At my age I think I have learned a lot about myself. Who I am. What I want and the things I am glad I did and the things I wish I had done differently. I wish I had taken better care of myself, and I wish I had taken better care of my future. I wish that instead of chasing boys and worrying so much about what they wanted from me, I might have paid a little bit more attention to me. What I was going to do, who I was going to be and in what direction I was headed.
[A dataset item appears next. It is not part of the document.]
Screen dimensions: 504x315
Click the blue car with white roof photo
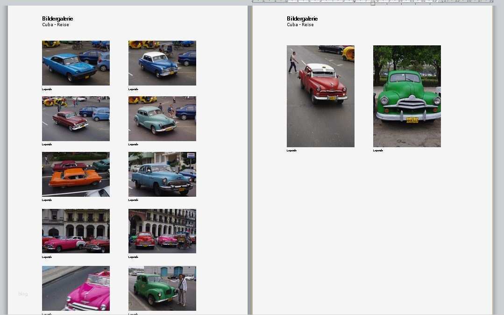pyautogui.click(x=162, y=63)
But most of all, I wish I had been a better mother, a better listener and a better role model. I also wish I would have made a bigger stink when things really went to shit as they did. Demanded the fucking assholes find the answers they were being paid for. I wish I understood why I couldn’t get him to understand. I don’t understand my own child. I have gotten to the point where I don’t want to hear about him or talk about him or think about him. I don’t want to hear the things that happening about my own child and that breaks my heart. I don’t want to have that shit swirling around in my head. I don’t want to analyze the shit out of every little detail of every little thing wondering where the fuck it happened. What did I do to this kid that made him behave this way? Can anyone tell me that? Can anyone tell me anything? I don’t want this to be happening, but there is nothing that I can do. WHAT AM I SUPPOSE TO DO?
I saw this old man, walking down the street in a MacDonald’s uniform the other day on his way to work. His shoulder where hunched, his hair gray under his black visor and by the way he walked I would bet there was more than a little arthritis in his joints. I thought first of how sad, that he has to do it out of the need for money or for company and then I thought about how tired I would be after being on my feet for eight hours at the age of 40, what did it feel like at 65, 70? I don’t want that to be me. I don’t want to be working until I the day I die, but I know I will. I know unless some miracle happens and I win the Powerball or somehow loose a limb I will have to work for the rest of my life. There will be no quiet fishing on a lake or on a boat. No campfires or walks along a deserted beach.I will never, ever be able to retire. I will be dealing with assholes, putting up with stupidity and trying not to scream or blow my head off until the very end. Fuck me.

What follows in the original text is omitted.